It is important to understand what our data contains before we begin the process of cleansing and joining our data. Now we have a better idea of what to expect when we create our analytically ready data set.
3. Integration
Now we will blend different tables together from the same database to form a more analytically ready data set. In real life, this would entail more than one type of data and may involve significant transformation to get the data ready to analyze. Since we want to utilize the example data from Statistica however, we will simply join two tables together and create a calculated column. For an idea of what other transformations can be performed in Toad Data Point, follow this link: http://www.toadworld.com/products/toad-data-point/b/weblog/archive/2015/03/20/toad-data-point-transformation-and-cleanse-part-1
- Ensure that the ProcessData Access database is displayed in the Navigation Manager.
- Click the Build icon on the ribbon bar.
- Double-click both the RAWMAT and LSPEC tables.
- The two tables are now displayed in the canvas of the Query Builder tab.
- Select the (Add All Columns) check box for each table
- Click and drag the variable RAWMAT > PARTNUM to LSPEC > PARTNUM
- An inner join is now created between these two tables.
- Right-click anywhere in the canvas.
- Select Calculated Fields.
- Enter L_DELTA as the New field name and click the (+).

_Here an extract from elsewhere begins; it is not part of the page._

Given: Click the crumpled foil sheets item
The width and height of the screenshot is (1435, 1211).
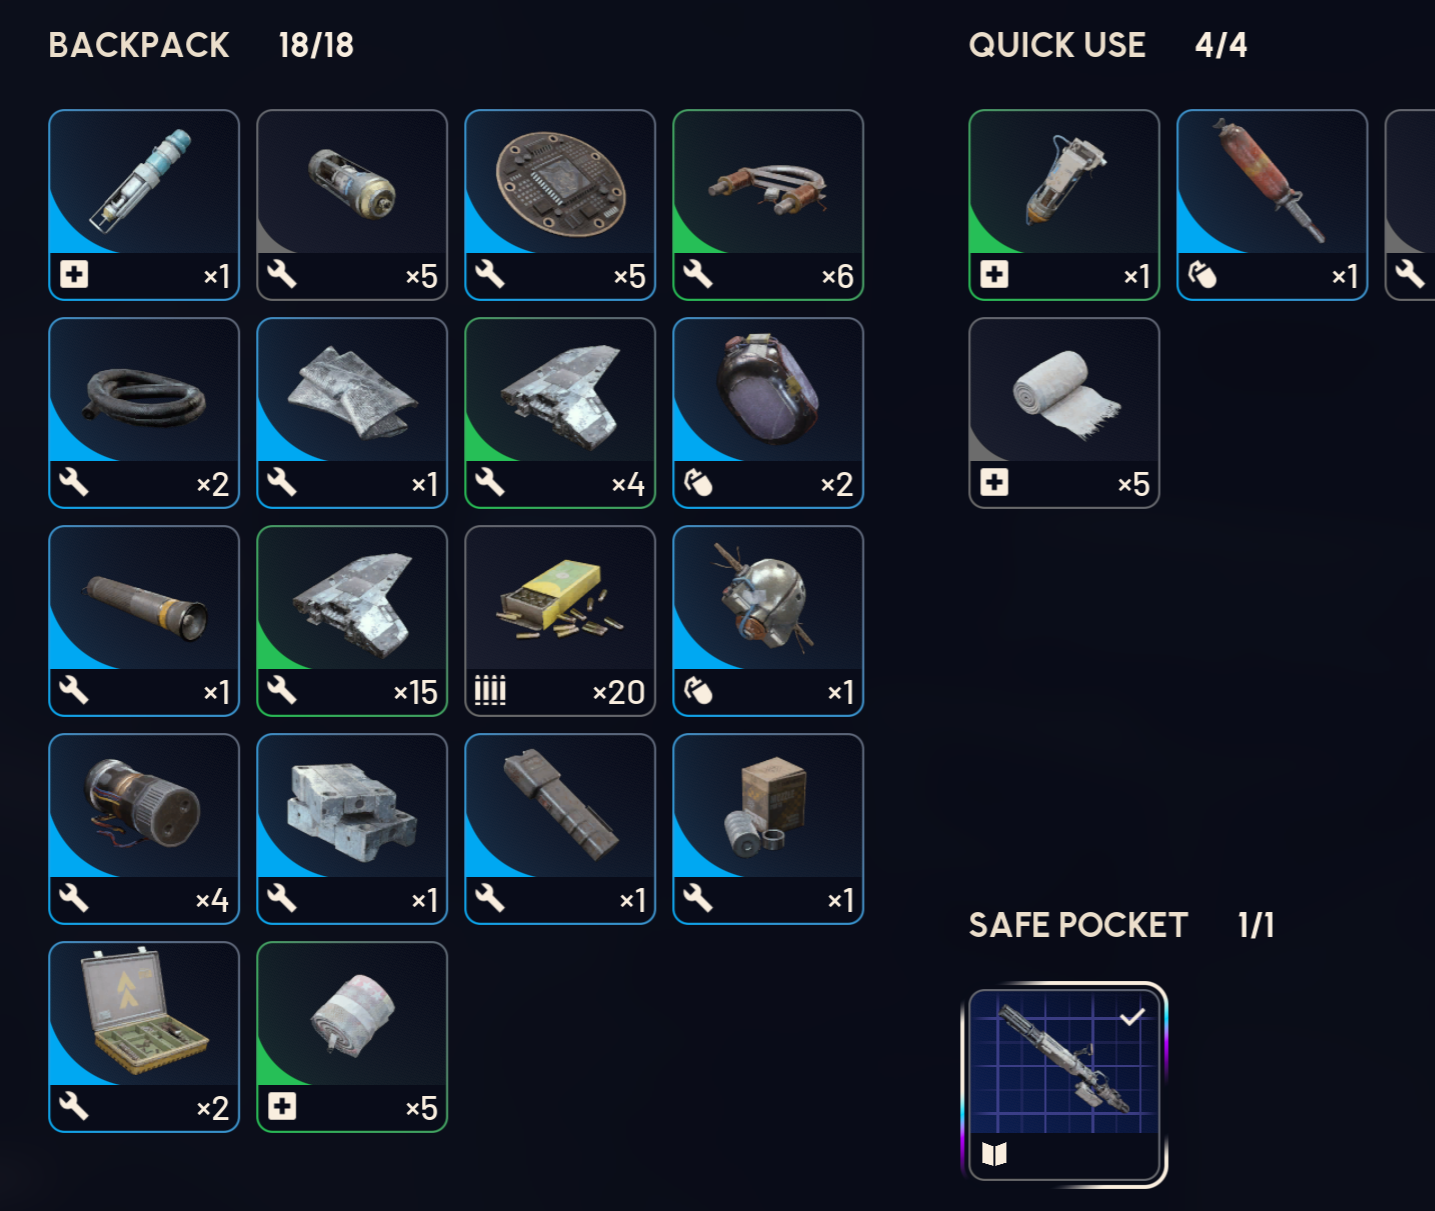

- This will add the new field to the Defined Fields area.
- Click the down arrow in Field Definition and enter in the following:
- RAWMAT.LENGTH - LSPECS.TARGET
- Click OK.
- For the field Attach to table, select LSPECS.
- Click OK.
- Now our newly created field is displayed in the LSPECS table.
- At this point, we could select the Query tab at the bottom of the window to view the query that we are about to run.
- Finally, click Execute SQL at the bottom to query the data.
We finally have our data in a format that is acceptable for ingest into our analytical platform. In the next section, we see how we can collaborate around this data.
4. Publish
Now that we have a data set ready to be consumed for analytics, we can share this data out on our virtualization collaboration platform, Toad Intelligence Central server.
- The Result tab in the Query Builder window displays data in a grid obtained in the previous steps.
- Right-click anywhere in the data grid.
- Select Send To> Publish Data.
- A new window is displayed with publishing options.
- For this demo, simply change the Name to ProcessData1 and click Publish.
- For more information about publishing options, view this video: http://www.toadworld.com/products/toad-data-point/m/media-library/1374
Our analytical data is now available and ready to use from Statistica Enterprise Manager.